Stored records
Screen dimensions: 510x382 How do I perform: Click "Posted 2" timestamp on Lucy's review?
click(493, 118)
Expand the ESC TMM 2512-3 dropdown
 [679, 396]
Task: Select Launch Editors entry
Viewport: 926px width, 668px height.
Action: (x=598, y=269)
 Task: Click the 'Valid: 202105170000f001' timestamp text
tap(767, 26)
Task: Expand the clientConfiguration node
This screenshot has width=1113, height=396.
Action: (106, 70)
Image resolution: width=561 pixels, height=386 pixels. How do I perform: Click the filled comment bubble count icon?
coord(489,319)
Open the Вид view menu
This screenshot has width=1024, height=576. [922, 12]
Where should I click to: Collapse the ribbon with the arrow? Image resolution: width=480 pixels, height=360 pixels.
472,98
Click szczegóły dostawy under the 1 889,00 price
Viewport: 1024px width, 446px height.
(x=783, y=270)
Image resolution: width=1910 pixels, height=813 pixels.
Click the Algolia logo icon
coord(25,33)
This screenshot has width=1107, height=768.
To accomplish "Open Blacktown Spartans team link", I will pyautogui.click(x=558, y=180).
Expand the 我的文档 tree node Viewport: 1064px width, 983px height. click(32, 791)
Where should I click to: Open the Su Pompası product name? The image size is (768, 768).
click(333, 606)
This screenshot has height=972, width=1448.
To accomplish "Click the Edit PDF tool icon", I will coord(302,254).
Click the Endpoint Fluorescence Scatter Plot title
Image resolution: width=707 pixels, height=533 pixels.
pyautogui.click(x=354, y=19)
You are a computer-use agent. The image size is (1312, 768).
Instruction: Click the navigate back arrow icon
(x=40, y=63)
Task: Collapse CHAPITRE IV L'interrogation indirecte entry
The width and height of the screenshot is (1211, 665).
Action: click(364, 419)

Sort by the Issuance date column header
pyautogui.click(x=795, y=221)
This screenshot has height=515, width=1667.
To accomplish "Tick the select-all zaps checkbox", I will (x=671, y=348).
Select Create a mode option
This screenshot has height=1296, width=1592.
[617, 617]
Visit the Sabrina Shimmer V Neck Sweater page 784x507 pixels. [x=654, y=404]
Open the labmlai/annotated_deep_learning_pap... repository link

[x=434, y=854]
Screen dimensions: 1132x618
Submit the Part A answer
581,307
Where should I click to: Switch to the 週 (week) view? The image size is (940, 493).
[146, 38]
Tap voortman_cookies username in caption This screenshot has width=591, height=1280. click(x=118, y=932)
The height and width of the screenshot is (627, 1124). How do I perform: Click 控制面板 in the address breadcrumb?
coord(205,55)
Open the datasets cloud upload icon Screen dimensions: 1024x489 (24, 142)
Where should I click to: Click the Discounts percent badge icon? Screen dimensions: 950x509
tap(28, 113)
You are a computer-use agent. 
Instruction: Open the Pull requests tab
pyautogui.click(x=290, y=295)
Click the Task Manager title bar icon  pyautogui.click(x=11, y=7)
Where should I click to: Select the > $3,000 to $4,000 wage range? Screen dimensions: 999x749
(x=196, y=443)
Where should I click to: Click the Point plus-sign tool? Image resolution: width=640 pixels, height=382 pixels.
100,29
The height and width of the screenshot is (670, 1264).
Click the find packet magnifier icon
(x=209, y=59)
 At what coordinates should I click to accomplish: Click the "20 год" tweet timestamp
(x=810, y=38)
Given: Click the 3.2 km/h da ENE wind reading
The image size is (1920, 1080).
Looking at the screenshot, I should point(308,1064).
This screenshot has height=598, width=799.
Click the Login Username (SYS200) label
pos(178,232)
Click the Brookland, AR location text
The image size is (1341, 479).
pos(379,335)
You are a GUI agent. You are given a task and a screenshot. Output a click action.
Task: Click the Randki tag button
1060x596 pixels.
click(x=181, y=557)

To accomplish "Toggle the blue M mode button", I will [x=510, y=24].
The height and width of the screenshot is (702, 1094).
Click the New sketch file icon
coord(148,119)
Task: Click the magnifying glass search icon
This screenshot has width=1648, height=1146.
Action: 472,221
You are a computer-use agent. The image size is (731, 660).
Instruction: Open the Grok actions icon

#### [Problem to work on]
Extract every entry above as it appears.

#### [Your solution]
Screen dimensions: 510x382 How do I perform: Click "Posted 2" timestamp on Lucy's review?
click(493, 118)
Expand the ESC TMM 2512-3 dropdown
 [679, 396]
Task: Select Launch Editors entry
Viewport: 926px width, 668px height.
Action: (x=598, y=269)
 Task: Click the 'Valid: 202105170000f001' timestamp text
tap(767, 26)
Task: Expand the clientConfiguration node
This screenshot has width=1113, height=396.
Action: (106, 70)
Image resolution: width=561 pixels, height=386 pixels. How do I perform: Click the filled comment bubble count icon?
coord(489,319)
Open the Вид view menu
This screenshot has width=1024, height=576. [922, 12]
Where should I click to: Collapse the ribbon with the arrow? Image resolution: width=480 pixels, height=360 pixels.
472,98
Click szczegóły dostawy under the 1 889,00 price
Viewport: 1024px width, 446px height.
(x=783, y=270)
Image resolution: width=1910 pixels, height=813 pixels.
Click the Algolia logo icon
coord(25,33)
This screenshot has width=1107, height=768.
To accomplish "Open Blacktown Spartans team link", I will pyautogui.click(x=558, y=180).
Expand the 我的文档 tree node Viewport: 1064px width, 983px height. click(32, 791)
Where should I click to: Open the Su Pompası product name? The image size is (768, 768).
click(333, 606)
This screenshot has height=972, width=1448.
To accomplish "Click the Edit PDF tool icon", I will coord(302,254).
Click the Endpoint Fluorescence Scatter Plot title
Image resolution: width=707 pixels, height=533 pixels.
pyautogui.click(x=354, y=19)
You are a computer-use agent. The image size is (1312, 768).
Instruction: Click the navigate back arrow icon
(x=40, y=63)
Task: Collapse CHAPITRE IV L'interrogation indirecte entry
The width and height of the screenshot is (1211, 665).
Action: click(364, 419)

Sort by the Issuance date column header
pyautogui.click(x=795, y=221)
This screenshot has height=515, width=1667.
To accomplish "Tick the select-all zaps checkbox", I will (x=671, y=348).
Select Create a mode option
This screenshot has height=1296, width=1592.
[617, 617]
Visit the Sabrina Shimmer V Neck Sweater page 784x507 pixels. [x=654, y=404]
Open the labmlai/annotated_deep_learning_pap... repository link

[x=434, y=854]
Screen dimensions: 1132x618
Submit the Part A answer
581,307
Where should I click to: Switch to the 週 (week) view? The image size is (940, 493).
[146, 38]
Tap voortman_cookies username in caption This screenshot has width=591, height=1280. click(x=118, y=932)
The height and width of the screenshot is (627, 1124). How do I perform: Click 控制面板 in the address breadcrumb?
coord(205,55)
Open the datasets cloud upload icon Screen dimensions: 1024x489 (24, 142)
Where should I click to: Click the Discounts percent badge icon? Screen dimensions: 950x509
tap(28, 113)
You are a computer-use agent. 
Instruction: Open the Pull requests tab
pyautogui.click(x=290, y=295)
Click the Task Manager title bar icon  pyautogui.click(x=11, y=7)
Where should I click to: Select the > $3,000 to $4,000 wage range? Screen dimensions: 999x749
(x=196, y=443)
Where should I click to: Click the Point plus-sign tool? Image resolution: width=640 pixels, height=382 pixels.
100,29
The height and width of the screenshot is (670, 1264).
Click the find packet magnifier icon
(x=209, y=59)
 At what coordinates should I click to accomplish: Click the "20 год" tweet timestamp
(x=810, y=38)
Given: Click the 3.2 km/h da ENE wind reading
The image size is (1920, 1080).
Looking at the screenshot, I should point(308,1064).
This screenshot has height=598, width=799.
Click the Login Username (SYS200) label
pos(178,232)
Click the Brookland, AR location text
The image size is (1341, 479).
pos(379,335)
You are a GUI agent. You are given a task and a screenshot. Output a click action.
Task: Click the Randki tag button
1060x596 pixels.
click(x=181, y=557)

To accomplish "Toggle the blue M mode button", I will [x=510, y=24].
The height and width of the screenshot is (702, 1094).
Click the New sketch file icon
coord(148,119)
Task: Click the magnifying glass search icon
This screenshot has width=1648, height=1146.
Action: 472,221
You are a computer-use agent. The image size is (731, 660).
Instruction: Open the Grok actions icon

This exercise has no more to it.